To do ▸
Reproduce, character for character, the stretch of the data below from the line containing "Go back via participants icon" through the line containing "pyautogui.click(x=224, y=377)", both included.

╭──

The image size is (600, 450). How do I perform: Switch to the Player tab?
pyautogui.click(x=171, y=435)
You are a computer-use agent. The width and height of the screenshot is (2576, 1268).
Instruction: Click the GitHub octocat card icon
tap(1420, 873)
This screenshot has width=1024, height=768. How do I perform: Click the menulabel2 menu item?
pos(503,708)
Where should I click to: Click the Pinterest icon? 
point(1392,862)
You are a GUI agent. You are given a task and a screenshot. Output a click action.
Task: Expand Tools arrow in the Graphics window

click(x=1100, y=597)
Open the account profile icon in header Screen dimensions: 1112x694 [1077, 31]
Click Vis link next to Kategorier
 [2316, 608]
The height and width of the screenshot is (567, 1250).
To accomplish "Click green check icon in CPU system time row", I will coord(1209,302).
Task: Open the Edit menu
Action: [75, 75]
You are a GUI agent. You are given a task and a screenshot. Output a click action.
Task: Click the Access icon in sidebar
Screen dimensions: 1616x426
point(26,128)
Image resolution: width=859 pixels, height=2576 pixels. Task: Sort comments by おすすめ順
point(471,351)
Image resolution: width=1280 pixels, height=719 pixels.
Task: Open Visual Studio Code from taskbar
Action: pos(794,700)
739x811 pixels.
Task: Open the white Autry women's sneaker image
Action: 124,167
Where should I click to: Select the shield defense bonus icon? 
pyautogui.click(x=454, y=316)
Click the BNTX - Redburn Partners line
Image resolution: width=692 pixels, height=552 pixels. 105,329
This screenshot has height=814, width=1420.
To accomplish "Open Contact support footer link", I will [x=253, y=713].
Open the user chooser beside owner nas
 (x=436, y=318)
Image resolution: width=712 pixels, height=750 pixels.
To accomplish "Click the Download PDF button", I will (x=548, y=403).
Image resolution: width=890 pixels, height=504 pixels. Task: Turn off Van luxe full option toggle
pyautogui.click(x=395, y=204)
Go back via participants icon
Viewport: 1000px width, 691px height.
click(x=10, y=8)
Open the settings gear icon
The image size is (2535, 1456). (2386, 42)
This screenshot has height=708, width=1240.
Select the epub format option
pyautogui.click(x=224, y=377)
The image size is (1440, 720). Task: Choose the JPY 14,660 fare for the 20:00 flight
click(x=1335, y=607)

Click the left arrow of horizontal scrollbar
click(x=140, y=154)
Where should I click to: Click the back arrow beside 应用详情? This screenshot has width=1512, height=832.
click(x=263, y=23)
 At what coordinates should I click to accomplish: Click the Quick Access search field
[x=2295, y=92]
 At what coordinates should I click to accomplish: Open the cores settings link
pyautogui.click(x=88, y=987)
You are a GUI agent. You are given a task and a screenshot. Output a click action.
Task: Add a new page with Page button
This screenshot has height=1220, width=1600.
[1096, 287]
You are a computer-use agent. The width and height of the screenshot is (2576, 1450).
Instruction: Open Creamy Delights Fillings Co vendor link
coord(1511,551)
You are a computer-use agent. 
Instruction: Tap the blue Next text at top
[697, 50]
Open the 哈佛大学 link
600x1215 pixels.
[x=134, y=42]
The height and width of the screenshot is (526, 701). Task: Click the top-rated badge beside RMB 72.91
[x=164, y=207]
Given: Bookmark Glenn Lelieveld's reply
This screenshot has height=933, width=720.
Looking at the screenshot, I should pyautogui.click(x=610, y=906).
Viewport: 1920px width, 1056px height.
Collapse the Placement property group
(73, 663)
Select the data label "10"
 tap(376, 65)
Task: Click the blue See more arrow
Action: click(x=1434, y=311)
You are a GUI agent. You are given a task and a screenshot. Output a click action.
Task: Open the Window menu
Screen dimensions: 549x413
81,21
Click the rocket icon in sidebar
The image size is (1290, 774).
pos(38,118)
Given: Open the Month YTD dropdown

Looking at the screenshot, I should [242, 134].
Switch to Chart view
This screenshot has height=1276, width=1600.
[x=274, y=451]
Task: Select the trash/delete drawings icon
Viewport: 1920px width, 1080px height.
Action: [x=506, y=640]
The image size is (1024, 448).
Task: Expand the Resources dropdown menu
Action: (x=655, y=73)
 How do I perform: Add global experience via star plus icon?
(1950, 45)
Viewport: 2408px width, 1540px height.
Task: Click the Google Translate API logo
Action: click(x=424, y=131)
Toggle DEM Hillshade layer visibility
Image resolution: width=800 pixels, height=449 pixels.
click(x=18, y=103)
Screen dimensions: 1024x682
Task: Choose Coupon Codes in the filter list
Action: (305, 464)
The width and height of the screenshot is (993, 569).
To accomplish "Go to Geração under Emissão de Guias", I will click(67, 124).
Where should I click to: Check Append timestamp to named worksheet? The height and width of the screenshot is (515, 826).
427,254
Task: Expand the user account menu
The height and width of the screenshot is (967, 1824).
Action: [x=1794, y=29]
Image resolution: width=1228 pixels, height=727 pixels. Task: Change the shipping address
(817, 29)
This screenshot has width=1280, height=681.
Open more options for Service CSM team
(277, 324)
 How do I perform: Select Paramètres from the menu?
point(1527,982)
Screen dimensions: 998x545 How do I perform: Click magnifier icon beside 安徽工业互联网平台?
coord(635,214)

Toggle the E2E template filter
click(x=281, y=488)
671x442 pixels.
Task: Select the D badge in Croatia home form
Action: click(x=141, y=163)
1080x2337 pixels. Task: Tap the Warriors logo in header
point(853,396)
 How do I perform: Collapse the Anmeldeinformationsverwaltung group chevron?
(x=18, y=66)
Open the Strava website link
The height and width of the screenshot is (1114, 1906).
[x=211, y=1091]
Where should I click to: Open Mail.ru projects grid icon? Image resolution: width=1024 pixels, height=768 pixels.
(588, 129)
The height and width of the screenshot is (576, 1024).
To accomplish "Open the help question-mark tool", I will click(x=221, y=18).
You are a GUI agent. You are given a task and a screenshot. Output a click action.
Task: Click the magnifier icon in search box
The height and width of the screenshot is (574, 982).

╰──

Solution to this problem ▸
Go back via participants icon
Viewport: 1000px width, 691px height.
click(x=10, y=8)
Open the settings gear icon
The image size is (2535, 1456). (2386, 42)
This screenshot has height=708, width=1240.
Select the epub format option
pyautogui.click(x=224, y=377)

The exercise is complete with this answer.